В конце концов я встретил другую девушку, расстался с Морин и съехал от нее. Произошло это в 1990-м, как раз в год экономического кризиса в Великобритании, когда рынку недвижимости особенно сильно досталось. Квартира, за которую мы с Морин заплатили шестьдесят тысяч фунтов, в одночасье подешевела до тридцати тысяч. На нас повис огромный долг. Проценты по ипотечному займу удвоились, и мы едва сводили концы с концами, пока Морин жила в квартире. Когда же к ней въехал новый приятель, стало еще хуже. Чтобы выплачивать ипотеку, нам пришлось сдать квартиру друзьям из Бразилии, однако Морин отказалась вести какие-либо дела, связанные с недвижимостью. Я собирал арендную плату, переводил деньги банку, занимался налогами и мелким ремонтом, когда требовалось. К тому времени мы с Морин перестали разговаривать – просто обменивались гневными письмами по электронной почте. Меня пустил к себе пожить приятель в северном Лондоне, и я спал на полу в его квартирке, от которой мне приходилось целый час добираться по утрам на машине к пациентам в больнице Модсли. Предыдущие владельцы квартиры, где я теперь жил, забрали кошек, но оставили блох. Тоскливое было время.
В тот год, пока я обследовал пациента за пациентом в южном Лондоне, тщательно записывал все детали их черепно-мозговых травм и истории их жизни, нечто непонятное стало происходить с моей матерью. Ее одолевали невыносимые головные боли, и она вдруг начала странно себя вести. Однажды днем она ушла на несколько часов, а когда вернулась, сообщила, что ходила в кинотеатр неподалеку. Моя мама уже много лет не ходила в кино, тем более одна, без подруг, средь бела дня! Ей недавно исполнилось пятьдесят лет, и наш семейный доктор решил, что и головные боли, и странности в поведении – следствие менопаузы. К сожалению, он ошибся. Однажды вечером, когда мои родители смотрели телевизор, отец спросил маму, показывая на женщину в левом углу экрана:
– Как тебе нравится платье вон на той актрисе?
– Разве там есть женщина?
Мама ее не видела. Точнее, она не видела ничего, что должно было бы попасть в поле зрения ее левого глаза.

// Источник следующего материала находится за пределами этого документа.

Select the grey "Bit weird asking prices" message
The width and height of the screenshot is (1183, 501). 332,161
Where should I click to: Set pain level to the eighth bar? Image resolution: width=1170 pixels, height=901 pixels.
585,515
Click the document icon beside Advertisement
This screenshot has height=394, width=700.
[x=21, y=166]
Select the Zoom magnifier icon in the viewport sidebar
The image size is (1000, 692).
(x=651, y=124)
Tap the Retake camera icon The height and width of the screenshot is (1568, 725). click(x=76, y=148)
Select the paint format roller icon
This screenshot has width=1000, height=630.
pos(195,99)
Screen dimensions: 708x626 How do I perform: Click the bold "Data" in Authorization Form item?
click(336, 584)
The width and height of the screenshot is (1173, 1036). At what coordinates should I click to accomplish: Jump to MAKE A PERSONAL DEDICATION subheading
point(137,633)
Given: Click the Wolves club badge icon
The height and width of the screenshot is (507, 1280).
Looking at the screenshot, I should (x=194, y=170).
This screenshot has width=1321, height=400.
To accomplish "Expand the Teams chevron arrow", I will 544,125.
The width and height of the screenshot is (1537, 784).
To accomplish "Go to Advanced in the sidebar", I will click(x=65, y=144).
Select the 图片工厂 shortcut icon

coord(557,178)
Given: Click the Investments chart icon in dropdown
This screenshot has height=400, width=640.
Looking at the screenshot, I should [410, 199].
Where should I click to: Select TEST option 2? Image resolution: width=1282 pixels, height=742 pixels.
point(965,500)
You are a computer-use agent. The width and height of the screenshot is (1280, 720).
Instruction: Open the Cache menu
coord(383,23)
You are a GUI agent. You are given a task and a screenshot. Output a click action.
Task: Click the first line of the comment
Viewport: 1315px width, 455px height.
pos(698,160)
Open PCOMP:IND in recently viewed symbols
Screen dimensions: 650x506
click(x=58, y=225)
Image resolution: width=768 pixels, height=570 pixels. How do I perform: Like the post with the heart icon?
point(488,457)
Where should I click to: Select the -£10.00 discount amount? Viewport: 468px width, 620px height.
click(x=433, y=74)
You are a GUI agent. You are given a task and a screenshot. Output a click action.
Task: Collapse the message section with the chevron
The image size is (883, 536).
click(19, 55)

К головным болям и странному поведению добавилась односторонняя слепота. Теперь маме было опасно вести привычный образ жизни. Ей требовалась помощь, чтобы перейти улицу. Представьте, что ваше поле зрения резко сократилось. (Поле зрения – это все, что вы видите, когда держите голову ровно и смотрите вперед.) Дело в том, что наш мозг великолепно адаптируется к всевозможным изменениям, и в такой ситуации попросту показывает нам только то, что мы в состоянии видеть, полностью игнорируя то, что видеть мы не можем. Отсутствующая часть при этом вовсе не окрашивается черным и не превращается в пустое пространство – она полностью исчезает. Переходить дорогу, не видя и не зная, что творится у вас с левой стороны, крайне опасно, и мы не могли позволить маме так рисковать.